▶ **Instructions to follow**
In your copy of the entries below, keep every word exactly and leave out all images.

▶ **Information**

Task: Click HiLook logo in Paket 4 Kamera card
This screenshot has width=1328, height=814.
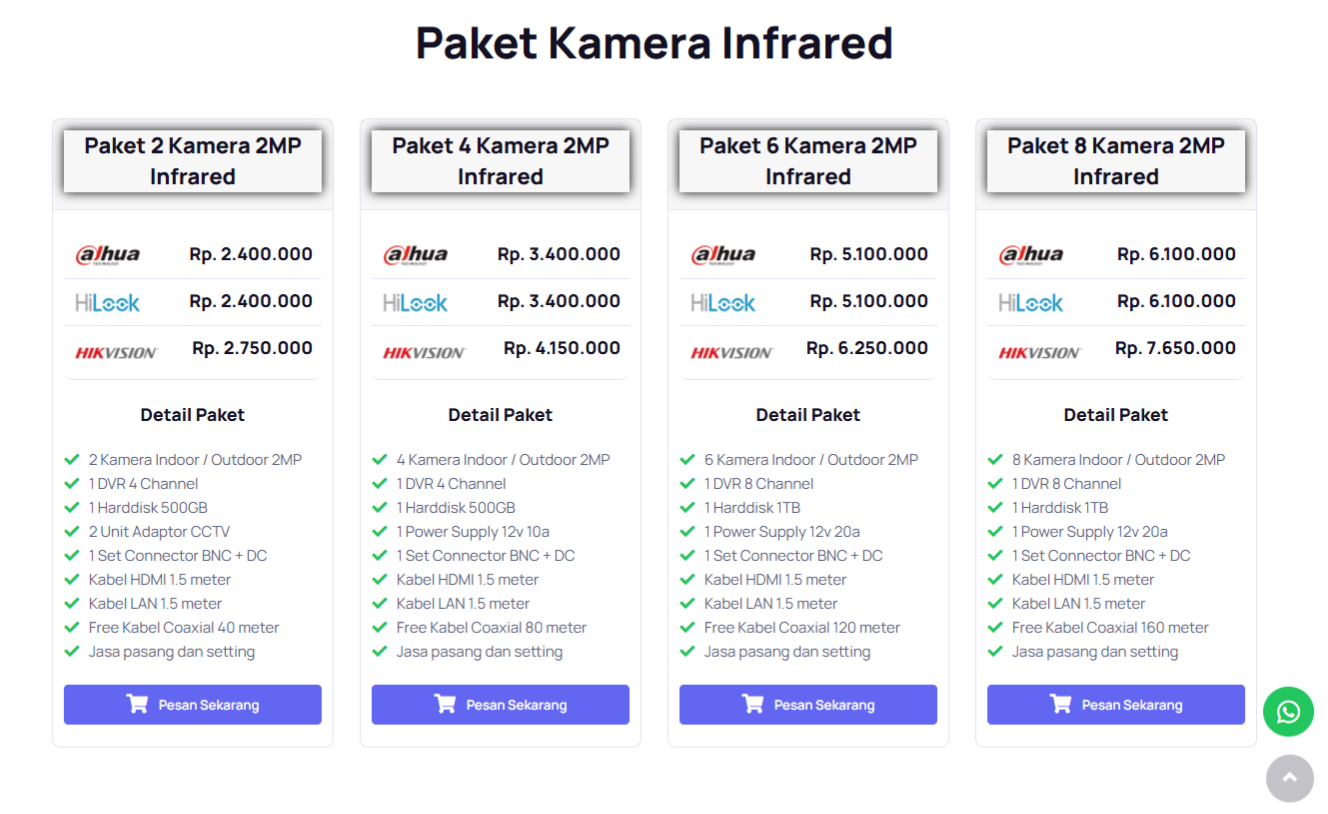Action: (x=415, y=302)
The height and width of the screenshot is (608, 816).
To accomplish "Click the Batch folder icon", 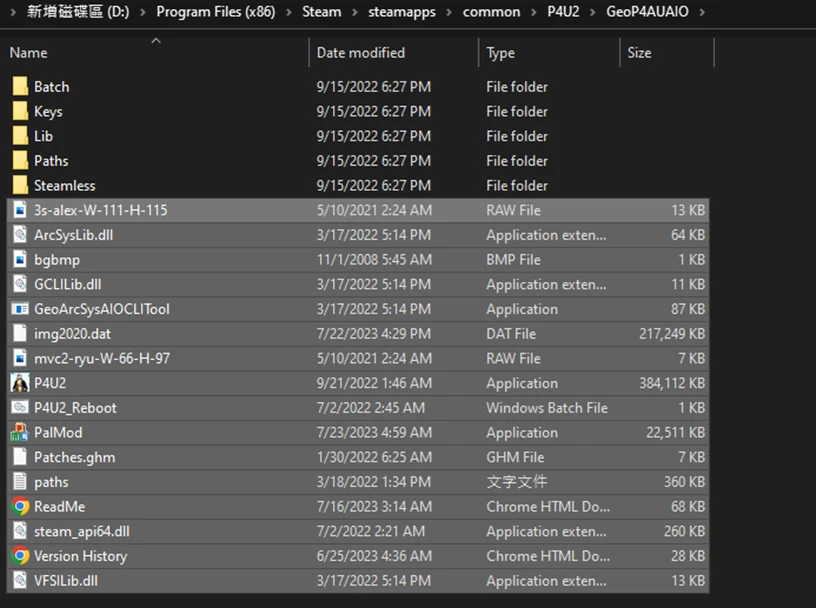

▶ **Task output**
Task: Click HiLook logo in Paket 4 Kamera card
This screenshot has width=1328, height=814.
Action: (x=415, y=302)
The height and width of the screenshot is (608, 816).
To accomplish "Click the Batch folder icon", 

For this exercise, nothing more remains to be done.